Three Things You Need to Know to Grow Lettuce Hydroponically
Each (hydroponic) garden is different; so is each variety of lettuce. But if you want to succeed with your crop, there are three main areas of expertise you will need:
So, we will look each in turn, starting… now!
Growing Lettuce Hydroponically: Making Choices
You will need to choose your hydroponic garden and place very carefully; as with most things in life, making a good choice at the start of your experiment can make all the difference between a pleasant and successful experience and a frustrating and disappointing one. This is true also if you want to grow lettuce hydroponically.

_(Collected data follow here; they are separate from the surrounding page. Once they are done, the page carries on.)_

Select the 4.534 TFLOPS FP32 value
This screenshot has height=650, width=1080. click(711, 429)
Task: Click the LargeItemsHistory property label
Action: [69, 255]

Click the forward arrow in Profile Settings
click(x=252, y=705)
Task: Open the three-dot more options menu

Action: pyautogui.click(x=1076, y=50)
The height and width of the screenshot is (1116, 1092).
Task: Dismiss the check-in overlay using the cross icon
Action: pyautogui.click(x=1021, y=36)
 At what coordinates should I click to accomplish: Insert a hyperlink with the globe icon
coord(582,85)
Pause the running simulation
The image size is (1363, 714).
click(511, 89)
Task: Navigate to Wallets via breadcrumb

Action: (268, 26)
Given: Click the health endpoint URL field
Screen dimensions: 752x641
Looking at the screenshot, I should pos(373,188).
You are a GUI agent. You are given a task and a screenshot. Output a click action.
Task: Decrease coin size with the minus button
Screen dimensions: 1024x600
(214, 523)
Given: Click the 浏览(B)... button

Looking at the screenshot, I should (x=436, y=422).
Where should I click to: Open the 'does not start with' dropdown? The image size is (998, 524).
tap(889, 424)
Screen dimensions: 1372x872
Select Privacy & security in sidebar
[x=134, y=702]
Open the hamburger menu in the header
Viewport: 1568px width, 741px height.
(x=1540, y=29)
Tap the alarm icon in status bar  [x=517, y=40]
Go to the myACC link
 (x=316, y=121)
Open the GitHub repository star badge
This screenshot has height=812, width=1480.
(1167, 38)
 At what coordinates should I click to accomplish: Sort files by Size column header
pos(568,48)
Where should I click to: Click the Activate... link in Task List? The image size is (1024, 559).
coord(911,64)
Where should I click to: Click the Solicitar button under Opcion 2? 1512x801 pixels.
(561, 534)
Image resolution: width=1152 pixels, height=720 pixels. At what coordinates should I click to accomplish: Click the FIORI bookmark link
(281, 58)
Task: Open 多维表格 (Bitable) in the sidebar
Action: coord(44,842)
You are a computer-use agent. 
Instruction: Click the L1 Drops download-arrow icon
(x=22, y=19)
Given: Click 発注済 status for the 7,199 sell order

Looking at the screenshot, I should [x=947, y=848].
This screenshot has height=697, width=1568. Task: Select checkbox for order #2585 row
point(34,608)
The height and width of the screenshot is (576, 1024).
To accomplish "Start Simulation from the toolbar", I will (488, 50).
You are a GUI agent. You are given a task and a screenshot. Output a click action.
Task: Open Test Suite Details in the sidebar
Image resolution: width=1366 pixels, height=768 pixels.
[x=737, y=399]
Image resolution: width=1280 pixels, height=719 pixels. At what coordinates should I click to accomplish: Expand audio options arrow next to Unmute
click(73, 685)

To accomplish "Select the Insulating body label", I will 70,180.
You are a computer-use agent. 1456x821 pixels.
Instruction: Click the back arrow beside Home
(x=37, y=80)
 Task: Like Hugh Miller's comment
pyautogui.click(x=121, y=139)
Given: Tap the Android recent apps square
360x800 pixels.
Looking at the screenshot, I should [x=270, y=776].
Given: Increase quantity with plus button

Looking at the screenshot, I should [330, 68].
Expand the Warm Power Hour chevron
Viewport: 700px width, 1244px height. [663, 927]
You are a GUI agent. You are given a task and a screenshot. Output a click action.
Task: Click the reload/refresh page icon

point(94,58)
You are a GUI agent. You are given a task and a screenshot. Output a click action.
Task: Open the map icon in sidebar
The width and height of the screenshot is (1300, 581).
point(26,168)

Choosing The Place For Your Hydroponic Lettuce Garden
The place where you want to grow your lettuce hydroponically is all important. There are a few factors you will have to weigh properly:
In any case, remember you will be growing lettuce: it is a fast growing leaf vegetable, but it has its needs; lettuce does not like hot places in direct sunlight all day long, especially indoors. Too much light can lead to leaf urn and edge burn
If outdoors, allow about 10 to 12 hours of daylight. If indoors, keep your lettuce away from direct light, and especially from South facing windows.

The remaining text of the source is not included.